1.- El coaching es una disciplina científica con una metodología precisa que permite orientar a las personas hacia el éxito, hacia la consecución de los objetivos que se planteen tanto a nivel personal como profesional y además potencia al máximo cada una de nuestras habilidades, capacidades o recursos.

2.- Es un proceso de entrenamiento y aprendizaje que ayuda a los individuos a obtener lo mejor de sí mismos y a alcanzar las metas que se hayan propuesto. Es, por tanto, el mejor apoyo y aliado para recorrer el camino entre lo que somos ahora y lo que nos proponemos y queremos ser.

3.- Nadie está en posesión de la verdad: nuestra percepción de la realidad no es forzosamente la única ni la verdadera. “No son las cosas las que nos preocupan, sino la opinión que tenemos de ellas. El coaching parte de la premisa de que nuestra forma de ver e interpretar el mundo determina o condiciona nuestras acciones. Y son las acciones que llevamos a cabo las que generan en gran medida los resultados que obtenemos.

Si perseguimos resultados diferentes o extraordinarios, a veces no basta con cambiar las acciones; es preciso modificar nuestra forma de interpretar cuanto sucede, ponernos otras gafas para ver el mundo.

4.- Gran parte de nuestras limitaciones están en nosotros mismos, en las conversaciones, pensamientos o interpretaciones que hacemos acerca de lo que sucede. Si somos capaces de cambiar esas interpretaciones por otras, tomar las riendas de nuestra vida haciéndonos responsables de cuanto nos ocurre, podemos generar un cambio y modificar aquello que antes nos parecía complicado o, incluso, imposible.

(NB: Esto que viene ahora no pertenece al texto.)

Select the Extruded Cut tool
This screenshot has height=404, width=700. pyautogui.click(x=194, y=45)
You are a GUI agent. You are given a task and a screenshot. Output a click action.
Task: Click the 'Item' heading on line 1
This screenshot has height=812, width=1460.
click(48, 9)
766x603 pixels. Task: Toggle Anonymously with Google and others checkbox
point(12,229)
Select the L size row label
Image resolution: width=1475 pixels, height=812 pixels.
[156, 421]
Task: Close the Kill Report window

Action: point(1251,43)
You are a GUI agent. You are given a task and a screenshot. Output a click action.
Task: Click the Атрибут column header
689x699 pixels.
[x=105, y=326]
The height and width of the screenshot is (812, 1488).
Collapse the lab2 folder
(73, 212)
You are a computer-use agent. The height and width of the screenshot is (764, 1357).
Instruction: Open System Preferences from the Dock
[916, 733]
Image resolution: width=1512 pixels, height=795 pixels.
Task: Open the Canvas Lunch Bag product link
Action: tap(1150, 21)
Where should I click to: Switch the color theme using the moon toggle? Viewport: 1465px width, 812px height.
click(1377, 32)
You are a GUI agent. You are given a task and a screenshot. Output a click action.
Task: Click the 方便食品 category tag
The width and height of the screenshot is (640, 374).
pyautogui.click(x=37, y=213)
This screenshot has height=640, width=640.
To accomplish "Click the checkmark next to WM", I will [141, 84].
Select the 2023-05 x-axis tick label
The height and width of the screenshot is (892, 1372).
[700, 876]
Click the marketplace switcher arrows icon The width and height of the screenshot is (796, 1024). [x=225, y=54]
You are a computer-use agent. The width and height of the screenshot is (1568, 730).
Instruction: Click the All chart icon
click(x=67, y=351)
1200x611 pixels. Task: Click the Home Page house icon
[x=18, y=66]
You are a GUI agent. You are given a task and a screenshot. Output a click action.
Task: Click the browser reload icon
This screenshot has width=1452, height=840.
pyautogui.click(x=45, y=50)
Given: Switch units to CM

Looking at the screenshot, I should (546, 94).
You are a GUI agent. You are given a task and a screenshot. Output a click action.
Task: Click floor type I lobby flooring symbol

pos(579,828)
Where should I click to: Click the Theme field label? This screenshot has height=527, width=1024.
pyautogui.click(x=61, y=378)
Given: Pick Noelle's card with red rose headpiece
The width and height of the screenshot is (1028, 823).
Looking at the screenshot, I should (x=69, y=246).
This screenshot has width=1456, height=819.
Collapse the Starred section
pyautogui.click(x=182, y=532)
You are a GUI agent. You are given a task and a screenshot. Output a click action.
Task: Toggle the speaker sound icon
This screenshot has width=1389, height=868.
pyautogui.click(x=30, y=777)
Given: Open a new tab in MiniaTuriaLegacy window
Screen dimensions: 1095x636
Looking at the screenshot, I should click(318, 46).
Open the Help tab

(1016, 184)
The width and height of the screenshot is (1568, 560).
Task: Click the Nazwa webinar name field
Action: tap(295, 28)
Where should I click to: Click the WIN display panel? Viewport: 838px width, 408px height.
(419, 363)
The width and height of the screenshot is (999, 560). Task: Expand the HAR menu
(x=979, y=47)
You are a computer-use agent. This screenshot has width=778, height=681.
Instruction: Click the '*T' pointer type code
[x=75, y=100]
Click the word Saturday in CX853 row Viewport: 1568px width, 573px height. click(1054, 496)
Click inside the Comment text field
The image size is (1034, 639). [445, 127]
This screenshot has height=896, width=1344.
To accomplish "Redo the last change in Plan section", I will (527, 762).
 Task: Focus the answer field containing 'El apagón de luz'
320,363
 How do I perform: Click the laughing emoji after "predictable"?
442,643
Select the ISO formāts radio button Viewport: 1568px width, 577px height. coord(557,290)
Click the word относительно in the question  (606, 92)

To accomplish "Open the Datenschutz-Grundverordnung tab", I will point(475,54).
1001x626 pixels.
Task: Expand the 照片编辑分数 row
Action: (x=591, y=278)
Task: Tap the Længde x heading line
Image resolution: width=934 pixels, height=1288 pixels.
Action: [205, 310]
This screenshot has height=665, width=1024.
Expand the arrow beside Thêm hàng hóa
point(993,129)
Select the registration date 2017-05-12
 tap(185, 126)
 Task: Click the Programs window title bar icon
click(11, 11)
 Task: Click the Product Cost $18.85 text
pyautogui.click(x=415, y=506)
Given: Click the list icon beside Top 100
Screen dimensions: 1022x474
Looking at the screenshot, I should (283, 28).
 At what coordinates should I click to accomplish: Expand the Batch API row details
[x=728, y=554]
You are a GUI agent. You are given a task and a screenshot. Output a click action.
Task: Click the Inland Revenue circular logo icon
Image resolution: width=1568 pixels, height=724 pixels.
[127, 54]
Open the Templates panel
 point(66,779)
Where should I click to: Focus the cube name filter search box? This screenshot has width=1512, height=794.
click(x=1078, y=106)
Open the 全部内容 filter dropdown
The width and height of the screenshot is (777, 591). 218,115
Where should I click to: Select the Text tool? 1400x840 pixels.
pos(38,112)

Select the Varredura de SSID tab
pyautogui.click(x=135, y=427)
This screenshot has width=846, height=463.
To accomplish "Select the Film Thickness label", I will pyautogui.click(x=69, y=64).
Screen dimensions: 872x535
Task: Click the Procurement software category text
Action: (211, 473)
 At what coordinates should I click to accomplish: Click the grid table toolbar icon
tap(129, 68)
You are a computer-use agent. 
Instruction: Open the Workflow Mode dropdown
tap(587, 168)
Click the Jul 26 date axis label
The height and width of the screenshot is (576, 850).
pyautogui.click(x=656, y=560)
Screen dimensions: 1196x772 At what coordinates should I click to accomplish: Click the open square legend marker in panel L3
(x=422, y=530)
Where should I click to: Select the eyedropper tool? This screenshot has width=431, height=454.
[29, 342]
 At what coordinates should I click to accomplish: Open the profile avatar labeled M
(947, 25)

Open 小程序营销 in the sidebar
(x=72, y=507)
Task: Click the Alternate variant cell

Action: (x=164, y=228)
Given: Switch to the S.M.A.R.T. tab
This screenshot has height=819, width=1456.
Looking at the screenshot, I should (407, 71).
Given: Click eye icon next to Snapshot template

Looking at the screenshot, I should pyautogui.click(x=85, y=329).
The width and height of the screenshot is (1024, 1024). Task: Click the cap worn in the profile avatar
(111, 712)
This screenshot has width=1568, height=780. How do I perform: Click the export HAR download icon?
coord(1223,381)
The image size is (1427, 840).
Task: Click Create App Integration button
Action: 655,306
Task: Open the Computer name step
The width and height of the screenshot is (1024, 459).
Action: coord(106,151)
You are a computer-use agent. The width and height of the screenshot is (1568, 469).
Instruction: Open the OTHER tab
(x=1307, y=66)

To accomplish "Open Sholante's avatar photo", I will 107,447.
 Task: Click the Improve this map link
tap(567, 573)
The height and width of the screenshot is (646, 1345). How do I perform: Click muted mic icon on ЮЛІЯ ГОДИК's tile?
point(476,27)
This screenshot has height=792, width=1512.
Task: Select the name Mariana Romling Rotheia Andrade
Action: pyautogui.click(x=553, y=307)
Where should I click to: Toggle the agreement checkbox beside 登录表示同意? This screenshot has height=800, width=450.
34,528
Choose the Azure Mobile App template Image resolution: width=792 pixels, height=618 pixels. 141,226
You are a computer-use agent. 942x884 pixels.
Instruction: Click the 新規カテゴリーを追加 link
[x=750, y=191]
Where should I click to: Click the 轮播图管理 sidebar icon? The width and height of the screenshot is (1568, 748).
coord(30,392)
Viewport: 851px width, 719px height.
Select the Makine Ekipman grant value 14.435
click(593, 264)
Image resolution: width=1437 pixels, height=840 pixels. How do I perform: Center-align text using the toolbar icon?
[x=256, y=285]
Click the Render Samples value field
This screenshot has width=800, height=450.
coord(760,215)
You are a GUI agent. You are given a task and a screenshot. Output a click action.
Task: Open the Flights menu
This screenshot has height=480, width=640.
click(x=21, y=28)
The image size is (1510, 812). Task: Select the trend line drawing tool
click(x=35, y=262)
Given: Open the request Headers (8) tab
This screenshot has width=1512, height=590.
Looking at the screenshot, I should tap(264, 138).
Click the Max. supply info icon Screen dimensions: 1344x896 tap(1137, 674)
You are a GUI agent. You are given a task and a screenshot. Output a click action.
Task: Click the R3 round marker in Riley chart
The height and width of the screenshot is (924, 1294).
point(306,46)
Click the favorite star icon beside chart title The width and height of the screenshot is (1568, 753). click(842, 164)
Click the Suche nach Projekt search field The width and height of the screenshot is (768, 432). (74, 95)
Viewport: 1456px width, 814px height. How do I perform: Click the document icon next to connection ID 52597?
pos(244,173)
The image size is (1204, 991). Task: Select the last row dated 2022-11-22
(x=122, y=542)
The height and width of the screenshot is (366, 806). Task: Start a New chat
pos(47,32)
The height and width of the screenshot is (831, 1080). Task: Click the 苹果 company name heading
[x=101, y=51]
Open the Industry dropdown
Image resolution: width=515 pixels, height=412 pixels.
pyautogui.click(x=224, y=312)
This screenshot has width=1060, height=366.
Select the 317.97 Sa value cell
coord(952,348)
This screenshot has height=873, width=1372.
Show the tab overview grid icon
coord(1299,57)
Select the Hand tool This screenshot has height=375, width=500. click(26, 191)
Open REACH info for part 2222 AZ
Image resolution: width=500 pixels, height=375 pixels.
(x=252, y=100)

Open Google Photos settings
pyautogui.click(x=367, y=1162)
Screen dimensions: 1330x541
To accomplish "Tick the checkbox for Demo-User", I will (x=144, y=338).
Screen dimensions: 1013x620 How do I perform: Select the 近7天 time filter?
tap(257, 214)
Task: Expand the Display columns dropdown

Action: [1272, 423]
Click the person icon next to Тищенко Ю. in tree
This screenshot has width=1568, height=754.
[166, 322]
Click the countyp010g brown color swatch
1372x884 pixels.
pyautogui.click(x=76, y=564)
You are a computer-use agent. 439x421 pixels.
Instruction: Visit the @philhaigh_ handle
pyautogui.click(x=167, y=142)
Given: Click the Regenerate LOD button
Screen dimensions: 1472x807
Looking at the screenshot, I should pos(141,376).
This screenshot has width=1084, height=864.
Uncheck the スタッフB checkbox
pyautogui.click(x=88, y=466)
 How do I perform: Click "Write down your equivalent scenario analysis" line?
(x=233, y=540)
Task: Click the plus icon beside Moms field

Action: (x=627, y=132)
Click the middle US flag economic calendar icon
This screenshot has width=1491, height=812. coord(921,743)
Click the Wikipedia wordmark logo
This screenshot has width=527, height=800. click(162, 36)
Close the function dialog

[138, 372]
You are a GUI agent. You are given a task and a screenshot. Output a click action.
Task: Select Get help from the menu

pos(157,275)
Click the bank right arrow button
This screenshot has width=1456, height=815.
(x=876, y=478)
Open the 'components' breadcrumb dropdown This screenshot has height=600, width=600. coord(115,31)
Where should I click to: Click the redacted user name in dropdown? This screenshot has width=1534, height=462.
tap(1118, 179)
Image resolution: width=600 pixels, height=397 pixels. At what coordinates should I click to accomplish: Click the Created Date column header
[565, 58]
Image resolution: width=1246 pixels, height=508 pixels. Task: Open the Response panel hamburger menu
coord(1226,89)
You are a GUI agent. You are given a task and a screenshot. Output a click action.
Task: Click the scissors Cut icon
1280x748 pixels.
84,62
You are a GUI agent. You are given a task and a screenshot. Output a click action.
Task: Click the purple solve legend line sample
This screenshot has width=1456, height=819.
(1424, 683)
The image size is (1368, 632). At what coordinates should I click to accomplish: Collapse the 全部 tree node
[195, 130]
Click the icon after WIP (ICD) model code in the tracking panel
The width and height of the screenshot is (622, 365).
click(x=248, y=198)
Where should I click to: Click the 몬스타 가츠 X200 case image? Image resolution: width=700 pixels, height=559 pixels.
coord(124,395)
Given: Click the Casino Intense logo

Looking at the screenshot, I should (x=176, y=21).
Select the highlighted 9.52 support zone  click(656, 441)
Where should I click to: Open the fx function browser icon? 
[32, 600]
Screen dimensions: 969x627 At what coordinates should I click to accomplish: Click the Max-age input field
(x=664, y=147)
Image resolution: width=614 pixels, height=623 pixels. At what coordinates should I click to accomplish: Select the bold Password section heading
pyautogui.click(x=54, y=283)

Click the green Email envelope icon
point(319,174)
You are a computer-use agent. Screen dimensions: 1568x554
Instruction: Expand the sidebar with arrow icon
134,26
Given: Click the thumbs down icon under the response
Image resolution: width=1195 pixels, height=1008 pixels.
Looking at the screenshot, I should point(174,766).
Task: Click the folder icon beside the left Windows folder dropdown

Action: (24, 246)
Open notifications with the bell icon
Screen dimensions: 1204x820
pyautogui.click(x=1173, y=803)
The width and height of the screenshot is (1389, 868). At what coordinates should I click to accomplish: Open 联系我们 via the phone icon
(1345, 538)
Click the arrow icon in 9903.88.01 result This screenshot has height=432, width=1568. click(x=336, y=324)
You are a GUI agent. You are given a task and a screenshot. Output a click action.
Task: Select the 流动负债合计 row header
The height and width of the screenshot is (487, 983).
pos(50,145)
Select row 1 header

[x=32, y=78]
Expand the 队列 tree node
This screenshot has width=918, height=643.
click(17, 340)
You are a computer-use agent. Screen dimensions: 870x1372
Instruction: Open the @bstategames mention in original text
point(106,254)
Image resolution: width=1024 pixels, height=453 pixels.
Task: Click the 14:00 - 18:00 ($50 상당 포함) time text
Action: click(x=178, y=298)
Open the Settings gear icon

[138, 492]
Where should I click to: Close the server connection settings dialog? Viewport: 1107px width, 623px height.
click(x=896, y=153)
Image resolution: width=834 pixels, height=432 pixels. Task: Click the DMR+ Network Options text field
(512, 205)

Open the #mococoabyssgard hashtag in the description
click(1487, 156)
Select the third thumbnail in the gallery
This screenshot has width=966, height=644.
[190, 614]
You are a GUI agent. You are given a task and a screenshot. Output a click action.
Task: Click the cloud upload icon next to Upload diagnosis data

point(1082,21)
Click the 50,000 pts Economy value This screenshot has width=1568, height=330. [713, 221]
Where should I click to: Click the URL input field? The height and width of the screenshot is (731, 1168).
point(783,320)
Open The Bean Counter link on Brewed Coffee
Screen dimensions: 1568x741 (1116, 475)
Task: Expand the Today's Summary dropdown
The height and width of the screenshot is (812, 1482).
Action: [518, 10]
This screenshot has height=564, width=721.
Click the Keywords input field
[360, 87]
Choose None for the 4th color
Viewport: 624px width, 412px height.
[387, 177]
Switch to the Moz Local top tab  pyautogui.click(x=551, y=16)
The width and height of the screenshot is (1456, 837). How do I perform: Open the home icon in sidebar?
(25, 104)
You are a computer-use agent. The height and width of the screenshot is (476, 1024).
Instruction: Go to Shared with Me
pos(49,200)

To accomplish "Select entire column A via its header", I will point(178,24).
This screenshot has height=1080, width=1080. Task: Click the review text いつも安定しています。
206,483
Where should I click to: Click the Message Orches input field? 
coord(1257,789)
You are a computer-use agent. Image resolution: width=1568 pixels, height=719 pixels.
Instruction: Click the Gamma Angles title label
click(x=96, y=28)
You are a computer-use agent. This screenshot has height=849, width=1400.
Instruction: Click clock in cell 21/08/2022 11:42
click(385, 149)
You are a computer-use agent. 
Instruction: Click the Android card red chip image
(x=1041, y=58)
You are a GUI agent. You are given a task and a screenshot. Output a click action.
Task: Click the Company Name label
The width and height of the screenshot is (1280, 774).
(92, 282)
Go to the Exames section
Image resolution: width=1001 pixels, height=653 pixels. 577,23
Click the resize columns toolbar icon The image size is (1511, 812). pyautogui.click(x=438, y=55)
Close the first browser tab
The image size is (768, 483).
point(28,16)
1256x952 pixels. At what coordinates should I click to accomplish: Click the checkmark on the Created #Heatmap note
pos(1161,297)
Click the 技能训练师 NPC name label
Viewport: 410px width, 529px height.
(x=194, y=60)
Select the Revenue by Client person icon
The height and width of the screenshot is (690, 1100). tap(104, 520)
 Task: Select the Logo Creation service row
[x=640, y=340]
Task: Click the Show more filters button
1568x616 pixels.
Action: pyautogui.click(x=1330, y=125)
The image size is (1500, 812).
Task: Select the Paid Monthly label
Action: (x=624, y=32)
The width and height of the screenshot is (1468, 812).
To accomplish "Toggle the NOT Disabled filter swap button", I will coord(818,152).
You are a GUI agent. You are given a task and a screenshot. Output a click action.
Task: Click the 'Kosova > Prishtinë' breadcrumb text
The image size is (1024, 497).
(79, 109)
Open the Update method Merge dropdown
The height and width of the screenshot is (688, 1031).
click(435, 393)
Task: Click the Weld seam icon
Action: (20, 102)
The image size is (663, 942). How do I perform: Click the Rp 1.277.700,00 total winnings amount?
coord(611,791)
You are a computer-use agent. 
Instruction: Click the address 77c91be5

El coaching no se basa por tanto en la transmisión de conocimientos, sino en la capacidad para liberar el potencial de una persona para incrementar al máximo su desempeño.

El coach plantea preguntas para que su cliente reflexione, revise sus creencias, identifique “qué le está faltando” para alcanzar su meta y, por tanto, encuentre sus propias respuestas.

5.- El coach facilita el descubrimiento de actitudes ineficaces, puntos ciegos, falta de autoconfianza o de compromiso, y anima a  su cliente a trabajar sus áreas de mejora.

6.- Todas las personas tenemos la capacidad o potencial suficiente para poder descubrir las respuestas por nosotros mismos. El coach sería un facilitador de ese camino.

7.- El coaching es el reconocimiento del carácter activo y generativo del lenguaje.

8.- El coaching es una asociación igualitaria y sinergética, las relaciones pesan más que la suma de las partes. No eres nadie sin tu equipo o sin la gente que te rodea, tu entorno más cercano. El coaching se consolida como el mejor aliado para recorrer el camino del crecimiento profesional y personal. En definitiva, se trata de una fórmula eficaz para ayudar a las personas y a las organizaciones a alcanzar resultados extraordinarios.